These comments were developed by the Kentucky Resources Council, Inc., (KRC) on behalf of the Floyds Fork Environmental Association, for consideration by the Oldham County Fiscal Court during deliberations on the proposed ordinance relating to wastewater treatment capacity assurance.
KRC supports adoption of an ordinance that requires consideration of the adequacy of wastewater treatment capacity in approval of rezoning and subdivision development, and believes that the Fiscal Court, Oldham County Planning Commission and Sewer Ordinance Committee are acting prudently in adopting an ordinance to make wastewater treatment capacity availability a pivotal consideration. The historic failure of communities to link essential infrastructure development with land use changes and subdivision development has resulted in unnecessary economic and ecological costs that could be avoided through the approach proposed in this ordinance.
While KRC supports strongly the adoption of this ordinance, there are several changes that we would recommend be made prior to approval of the ordinance, in order that the ordinance might better serve the goal of linking capacity development to land development. Specific comments follow, referenced by Part and Section:
Part One Section 1
A. Remove the phrase “that, to the maximum extent practical,” since it weakens the requirement that capacity be available for the development, and provides no standard for judging “practicality,” potentially opening a decision approving or denying a rezoning to challenge.
B. Remove “can reasonably be expected” and substitute “it is demonstrated” since the intent here is to require a showing that capacity will be available to meet the demand. “Reasonably be expected” is an unnecessarily vague standard.
Part One Section 2
A. Revise the first sentence to read:
“As part of the consideration of any request to rezone property, the adequacy of available wastewater treatment facilities and capacity to support the zoning change and proposed development shall be considered.”
This language clarifies the goal of the review.

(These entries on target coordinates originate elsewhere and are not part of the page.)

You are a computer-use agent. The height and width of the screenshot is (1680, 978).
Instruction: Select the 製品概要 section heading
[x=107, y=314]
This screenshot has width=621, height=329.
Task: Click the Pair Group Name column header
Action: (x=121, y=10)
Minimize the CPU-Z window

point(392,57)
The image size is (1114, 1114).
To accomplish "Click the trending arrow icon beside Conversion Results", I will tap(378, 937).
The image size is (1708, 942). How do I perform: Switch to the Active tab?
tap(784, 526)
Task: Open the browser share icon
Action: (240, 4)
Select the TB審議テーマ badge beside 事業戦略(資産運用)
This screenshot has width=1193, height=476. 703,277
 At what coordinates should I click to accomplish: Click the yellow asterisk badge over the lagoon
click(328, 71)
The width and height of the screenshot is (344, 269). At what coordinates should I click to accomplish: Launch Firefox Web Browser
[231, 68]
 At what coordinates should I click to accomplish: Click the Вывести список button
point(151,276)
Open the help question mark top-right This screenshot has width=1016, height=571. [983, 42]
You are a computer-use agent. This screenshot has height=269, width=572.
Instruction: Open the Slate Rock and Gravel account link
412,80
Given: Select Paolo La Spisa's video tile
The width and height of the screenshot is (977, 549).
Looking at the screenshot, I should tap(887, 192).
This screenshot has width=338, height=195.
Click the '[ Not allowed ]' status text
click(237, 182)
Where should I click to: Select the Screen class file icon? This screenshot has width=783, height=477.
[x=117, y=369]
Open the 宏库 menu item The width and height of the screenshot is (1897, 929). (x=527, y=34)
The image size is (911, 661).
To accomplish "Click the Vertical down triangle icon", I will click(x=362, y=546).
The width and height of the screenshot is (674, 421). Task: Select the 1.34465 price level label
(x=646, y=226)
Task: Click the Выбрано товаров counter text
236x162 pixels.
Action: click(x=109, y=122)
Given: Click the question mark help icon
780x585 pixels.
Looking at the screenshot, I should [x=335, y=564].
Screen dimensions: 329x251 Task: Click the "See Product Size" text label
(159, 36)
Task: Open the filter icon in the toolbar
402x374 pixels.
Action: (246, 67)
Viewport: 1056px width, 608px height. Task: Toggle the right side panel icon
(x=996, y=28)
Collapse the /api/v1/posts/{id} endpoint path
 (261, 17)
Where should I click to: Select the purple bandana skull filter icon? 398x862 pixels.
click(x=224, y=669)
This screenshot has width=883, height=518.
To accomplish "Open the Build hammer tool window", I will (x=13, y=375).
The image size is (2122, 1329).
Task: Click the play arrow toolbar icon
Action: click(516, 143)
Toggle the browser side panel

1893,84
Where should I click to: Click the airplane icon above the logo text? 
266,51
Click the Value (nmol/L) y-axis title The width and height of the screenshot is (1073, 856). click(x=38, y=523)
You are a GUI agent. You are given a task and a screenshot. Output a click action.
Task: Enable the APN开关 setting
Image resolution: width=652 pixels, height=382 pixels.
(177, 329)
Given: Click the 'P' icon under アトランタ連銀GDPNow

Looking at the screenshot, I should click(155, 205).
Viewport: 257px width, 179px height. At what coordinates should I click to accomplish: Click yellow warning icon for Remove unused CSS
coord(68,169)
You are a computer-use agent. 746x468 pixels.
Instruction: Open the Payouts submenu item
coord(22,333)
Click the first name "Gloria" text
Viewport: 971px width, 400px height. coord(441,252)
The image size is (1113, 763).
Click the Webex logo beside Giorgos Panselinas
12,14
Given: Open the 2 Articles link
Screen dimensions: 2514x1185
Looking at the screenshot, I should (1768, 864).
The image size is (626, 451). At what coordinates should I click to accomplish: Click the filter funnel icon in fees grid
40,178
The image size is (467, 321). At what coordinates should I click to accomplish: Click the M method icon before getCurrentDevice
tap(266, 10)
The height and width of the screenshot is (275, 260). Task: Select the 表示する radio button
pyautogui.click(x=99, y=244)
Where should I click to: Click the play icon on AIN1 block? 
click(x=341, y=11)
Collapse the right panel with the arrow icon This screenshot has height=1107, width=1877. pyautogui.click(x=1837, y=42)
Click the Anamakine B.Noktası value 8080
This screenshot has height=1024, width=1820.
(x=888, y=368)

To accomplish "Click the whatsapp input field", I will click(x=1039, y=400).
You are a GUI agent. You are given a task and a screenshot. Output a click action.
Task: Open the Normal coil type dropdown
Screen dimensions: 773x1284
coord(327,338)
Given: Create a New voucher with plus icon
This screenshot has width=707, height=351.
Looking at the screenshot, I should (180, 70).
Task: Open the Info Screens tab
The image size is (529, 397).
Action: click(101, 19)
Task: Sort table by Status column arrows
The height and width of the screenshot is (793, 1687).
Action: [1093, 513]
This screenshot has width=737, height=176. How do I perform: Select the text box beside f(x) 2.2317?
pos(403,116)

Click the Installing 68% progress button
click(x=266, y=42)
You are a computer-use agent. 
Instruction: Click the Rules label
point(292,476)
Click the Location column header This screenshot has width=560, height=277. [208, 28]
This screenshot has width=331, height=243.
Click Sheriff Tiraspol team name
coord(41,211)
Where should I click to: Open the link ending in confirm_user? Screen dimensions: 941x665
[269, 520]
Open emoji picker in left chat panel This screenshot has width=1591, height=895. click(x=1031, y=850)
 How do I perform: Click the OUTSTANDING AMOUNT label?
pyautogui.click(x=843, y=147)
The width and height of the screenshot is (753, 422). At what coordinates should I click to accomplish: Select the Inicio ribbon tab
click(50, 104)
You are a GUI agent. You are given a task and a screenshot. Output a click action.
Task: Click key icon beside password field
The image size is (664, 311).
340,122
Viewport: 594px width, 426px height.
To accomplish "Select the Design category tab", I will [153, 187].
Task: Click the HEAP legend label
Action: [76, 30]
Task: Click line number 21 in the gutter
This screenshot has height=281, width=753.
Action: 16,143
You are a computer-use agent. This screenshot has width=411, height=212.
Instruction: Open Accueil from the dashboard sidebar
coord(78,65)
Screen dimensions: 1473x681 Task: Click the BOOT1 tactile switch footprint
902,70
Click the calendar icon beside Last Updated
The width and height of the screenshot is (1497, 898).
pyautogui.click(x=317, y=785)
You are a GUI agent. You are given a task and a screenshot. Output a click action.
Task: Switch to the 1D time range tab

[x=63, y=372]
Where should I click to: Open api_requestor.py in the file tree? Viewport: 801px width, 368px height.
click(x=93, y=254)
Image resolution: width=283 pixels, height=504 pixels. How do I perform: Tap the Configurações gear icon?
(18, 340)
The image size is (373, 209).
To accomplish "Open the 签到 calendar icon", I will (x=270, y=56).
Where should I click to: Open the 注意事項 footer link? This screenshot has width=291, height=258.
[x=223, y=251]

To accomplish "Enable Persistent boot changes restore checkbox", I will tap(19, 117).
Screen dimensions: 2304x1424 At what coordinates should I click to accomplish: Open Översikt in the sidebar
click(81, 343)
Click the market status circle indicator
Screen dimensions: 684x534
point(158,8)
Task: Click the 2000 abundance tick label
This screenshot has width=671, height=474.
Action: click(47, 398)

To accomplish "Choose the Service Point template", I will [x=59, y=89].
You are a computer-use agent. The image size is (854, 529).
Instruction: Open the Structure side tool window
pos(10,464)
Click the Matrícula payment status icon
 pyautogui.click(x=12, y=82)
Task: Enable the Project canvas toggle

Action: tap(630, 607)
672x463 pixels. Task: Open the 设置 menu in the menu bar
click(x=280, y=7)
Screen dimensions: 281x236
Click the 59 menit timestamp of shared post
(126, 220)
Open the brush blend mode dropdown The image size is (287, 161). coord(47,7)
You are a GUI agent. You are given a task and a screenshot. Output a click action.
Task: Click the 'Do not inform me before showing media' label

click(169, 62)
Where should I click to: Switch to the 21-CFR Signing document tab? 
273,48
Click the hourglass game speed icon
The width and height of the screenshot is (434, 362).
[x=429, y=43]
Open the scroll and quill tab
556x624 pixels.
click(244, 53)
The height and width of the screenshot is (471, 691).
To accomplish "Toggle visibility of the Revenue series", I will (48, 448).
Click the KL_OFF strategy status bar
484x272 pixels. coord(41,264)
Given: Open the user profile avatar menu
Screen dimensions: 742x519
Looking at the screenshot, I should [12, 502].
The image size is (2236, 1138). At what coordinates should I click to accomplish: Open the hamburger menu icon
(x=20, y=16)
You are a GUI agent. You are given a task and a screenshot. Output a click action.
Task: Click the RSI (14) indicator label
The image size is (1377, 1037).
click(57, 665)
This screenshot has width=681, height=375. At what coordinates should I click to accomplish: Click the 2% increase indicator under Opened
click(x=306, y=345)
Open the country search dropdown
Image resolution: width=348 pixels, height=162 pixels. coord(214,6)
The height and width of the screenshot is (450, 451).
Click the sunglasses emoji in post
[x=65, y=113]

B. Change “may be considered” in the second sentence to “shall be considered,” since the purpose of the ordinance is severely compromised if a rezoning could be approved notwithstanding the lack of available wastewater treatment capacity.
Part One Section 3
In the third paragraph, some allowance should be made for developments proposed to be constructed using innovative measures to lower wastewater treatment demand, by including after “applicable sanitary sewer service provider” the phrase “or the applicant for rezoning”.
Part One Section 4
In the first sentence, replace “shall be” with “is”.
Part One Section 5
The mitigation section provides an opportunity for developer to avoid a denial of rezoning in cases where the already-approved, proposed and existing average flows would exceed the available treatment capacity. In order to satisfy the mitigation requirements, the applicant must demonstrate that plans (preliminarily approved by the state DOW) and funding are in place for a new or improved facility which will be completed within two years after the rezoning approval, and that the new capacity will be sufficient to serve the proposed development.
KRC is very concerned with the effect of this section for several reasons.
First, allowing approval of a rezoning where the capacity to properly treat average wastewater flows is lacking undercuts the laudable goal of the ordinance by allowing wastewater discharges which the community knows will at full build-out cause exceedances of the capacity of the system under average flow conditions for up to two years.
Second, the responsibility of the developer is limited to making a demonstration at the time of rezoning that there is proposed capacity under development. Delays in final approval, shortfalls in funding, or other impediments could lengthen the gap between the rezoning approval and creation of appropriate capacity, and there is no mechanism to assure concurrency of the demand and creation of capacity to serve the demand.
In order to prevent this structural gap of up to two years between development approvals and creation of appropriate capacity, the mitigation section should be revised to allow rezoning approval but to restrict and phase, if necessary, approval of occupancy until the capacity becomes available.
Thank you for the opportunity to submit these comments.